Task to carry out:
Go through the material below and copy each line where the word "will" appears.
:::
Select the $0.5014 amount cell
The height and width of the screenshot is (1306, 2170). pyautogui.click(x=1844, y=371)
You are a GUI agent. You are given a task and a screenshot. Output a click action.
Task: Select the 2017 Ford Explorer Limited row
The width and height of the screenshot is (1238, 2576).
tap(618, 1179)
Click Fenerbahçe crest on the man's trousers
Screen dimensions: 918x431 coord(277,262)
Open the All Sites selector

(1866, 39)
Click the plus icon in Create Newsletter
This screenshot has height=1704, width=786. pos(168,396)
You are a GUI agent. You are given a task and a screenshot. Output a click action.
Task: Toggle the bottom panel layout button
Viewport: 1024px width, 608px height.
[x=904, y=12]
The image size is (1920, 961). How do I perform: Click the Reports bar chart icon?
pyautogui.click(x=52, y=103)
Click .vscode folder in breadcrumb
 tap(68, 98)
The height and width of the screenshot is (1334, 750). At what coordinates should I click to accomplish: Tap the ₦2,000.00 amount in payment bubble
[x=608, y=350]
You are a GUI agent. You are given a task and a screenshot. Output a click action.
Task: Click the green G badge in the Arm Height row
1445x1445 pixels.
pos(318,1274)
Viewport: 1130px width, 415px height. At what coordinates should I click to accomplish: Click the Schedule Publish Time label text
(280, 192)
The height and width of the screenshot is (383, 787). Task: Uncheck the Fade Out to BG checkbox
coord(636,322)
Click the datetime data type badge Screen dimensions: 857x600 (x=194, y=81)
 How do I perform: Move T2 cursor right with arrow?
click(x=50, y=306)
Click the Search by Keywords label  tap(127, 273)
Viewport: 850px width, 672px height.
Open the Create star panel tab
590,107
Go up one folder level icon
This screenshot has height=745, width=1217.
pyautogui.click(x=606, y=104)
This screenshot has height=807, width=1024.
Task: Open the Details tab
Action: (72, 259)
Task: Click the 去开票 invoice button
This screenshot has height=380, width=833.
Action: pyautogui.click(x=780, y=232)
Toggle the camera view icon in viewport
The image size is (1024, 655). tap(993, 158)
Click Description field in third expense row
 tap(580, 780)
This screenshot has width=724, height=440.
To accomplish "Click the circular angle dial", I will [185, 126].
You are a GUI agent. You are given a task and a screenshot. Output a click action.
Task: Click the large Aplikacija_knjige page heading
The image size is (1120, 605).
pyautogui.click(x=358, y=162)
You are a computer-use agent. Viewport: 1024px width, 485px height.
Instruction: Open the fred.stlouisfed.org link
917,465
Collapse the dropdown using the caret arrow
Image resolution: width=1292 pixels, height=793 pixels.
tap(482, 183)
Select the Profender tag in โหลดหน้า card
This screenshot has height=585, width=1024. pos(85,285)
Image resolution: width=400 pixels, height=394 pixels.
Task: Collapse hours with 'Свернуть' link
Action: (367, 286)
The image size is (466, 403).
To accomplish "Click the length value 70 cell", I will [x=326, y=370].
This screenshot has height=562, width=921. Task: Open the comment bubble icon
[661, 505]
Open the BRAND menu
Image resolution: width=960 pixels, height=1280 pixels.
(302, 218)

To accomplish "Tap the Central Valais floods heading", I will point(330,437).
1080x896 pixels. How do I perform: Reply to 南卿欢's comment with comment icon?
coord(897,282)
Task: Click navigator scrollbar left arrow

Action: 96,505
:::
Exercise solution:
To accomplish "Click the circular angle dial", I will [185, 126].
To accomplish "Click the length value 70 cell", I will [x=326, y=370].
To accomplish "Tap the Central Valais floods heading", I will point(330,437).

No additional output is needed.